Corrigez vous donc, M. de Corneille de cet ennui, et ne l'imputez pas à ceux qui n'ont jamais pensé par raison, ni par intérêt, de s'opposer à votre qualité ni à vos prétentions; la gloire que vous aurez d'être un bon poète ne m'ôte rien, le mépris qu'on pourrait faire de vos œuvres, ne me donne rien, vos richesses ne m'appauvrirons pas et votre pauvreté ne m'enrichirait pas.

Il faudrait avoir perdu le sens aussi bien que vous pour être en mauvaise humeur du gain que vous pouvez tirer de vos veilles et de vos empressements auprès des Histrions et des Libraires." »

— d'Aubignac, Quatrième dissertation concernant le Poème dramatique, p119-120

Les vers de M. des Préaux ( Boileau) dont il est question plus haut paraissent dans Les Délices de la Poésie galante et sont les suivants:

« (...) Que tu ris agréablement ! Que tu badines savamment ! Celui qui sut vaincre Numance, Qui mit Carthage sous sa loi, Jadis sous le nom de Térence, Sut-il mieux badiner que toi ? »

— Boileau, Stances sur l École des Femmes 1663

Pour les lettrés du XVIIe siècle, Térence n’était pas l’auteur des pièces jouées sous son nom. Georges Couton est catégorique : « On estimait au XVIIe siècle qu’il [Térence] n’était que le prête-nom, ou du moins le collaborateur, de Scipion Emilien et de Laelius. » [6].

Le même Boileau, en 1665, dans les premiers vers de sa seconde Satire, loue avec ironie en employant les mêmes mots que pour Scudéry (dont on sait aujourd'hui que l'auteur était sa sœur Madeleine de Scudéry), la fertilité et la facilité de Molière, et l'aisance avec laquelle il trouve la rime juste.

« A M. de Molière

Rare et fameux esprit, dont la fertile veine Ignore en écrivant le travail et la peine ; Pour qui tient Apollon tous ses trésors ouverts, Et qui sais à quel coin se marquent les bons vers : Dans les combats d’esprit savant maître d’escrime, Enseigne-moi, Molière, où tu trouves la rime. On dirait quand tu veux, qu’elle te vient chercher  : Jamais au bout du vers on ne te voit broncher ; Et, sans qu’un long détour t’arrête ou t’embarrasse, A peine as-tu parlé, qu’elle-même s’y place(...)

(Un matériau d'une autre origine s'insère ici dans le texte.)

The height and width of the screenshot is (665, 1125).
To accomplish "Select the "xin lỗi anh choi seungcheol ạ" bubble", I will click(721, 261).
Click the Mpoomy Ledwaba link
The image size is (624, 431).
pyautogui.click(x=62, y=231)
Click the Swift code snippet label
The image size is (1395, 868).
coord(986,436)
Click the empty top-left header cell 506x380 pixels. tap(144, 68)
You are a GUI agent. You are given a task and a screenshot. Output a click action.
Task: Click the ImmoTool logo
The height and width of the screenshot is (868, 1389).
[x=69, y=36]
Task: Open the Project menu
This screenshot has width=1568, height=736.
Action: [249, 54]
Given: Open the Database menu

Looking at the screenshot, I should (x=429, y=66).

Bienheureux Scudéri, dont la fertile plume Peut tous les mois sans peine enfanter un volume ? »

— Nicolas Boileau, Satires

Dans son commentaire manuscrit des Satires de Boileau, Pierre Le Verrier, sous le contrôle de Boileau, écrit à propos de cette « fertile veine », que « l'auteur donne ici à son ami une facilité de tourner un vers et de rimer, que son ami n'avait pas, mais il est question de le louer et de lui faire plaisir[7] », de « lui remonter le moral après les déboires que lui avait valus le trop grand succès de L'École des femmes »[8].

  1. Voir la liste des comédiens poètes: base de données en ligne CESAR (Calendrier Electronique des Spectacles sous l’Ancien Régime et la révolution); Mongrédien 1961; Mongrédien, Jean 1981.
  2. Les "comédiens-poètes" en France au XVIIe siècle / Shikiko Nishida; sous la direction de Georges Forestier Mémoire de thèse
  3. François Hédelin d'Aubignac, Troisième dissertation concernant le poème dramatique, en forme de remarques sur la tragédie de M. Corneille intitulée l'Œedipe ; Quatrième dissertation... servant de réponse aux calomnies de M. Corneille, Paris, Jacques Du Brueil, 1663, 185 pages, p. 115-116.
  4. Maurice Descotes, Histoire de la critique dramatique en France, p. 71.
  5. Gustave Reynier, Thomas Corneille, sa vie et son théâtre: thèse, Hachette, 1892, 386 pages (rééd. Slatkine, p. 36.
  6. Georges Couton, Molière, Œuvres complètes, 1971, T. I, p. 1555)
  7. Pierre Le Verrier, Les Satires de Boileau commentées par lui-même, publiées avec des notes de Frédéric Lachèvre, 1906, p. 26.
  8. Louis van Delft, Jules Brody, L'Esprit et la lettre, Gunter Narr Verlag, 1991, 234 pages, pp. 120-121 (ISBN 3823346008).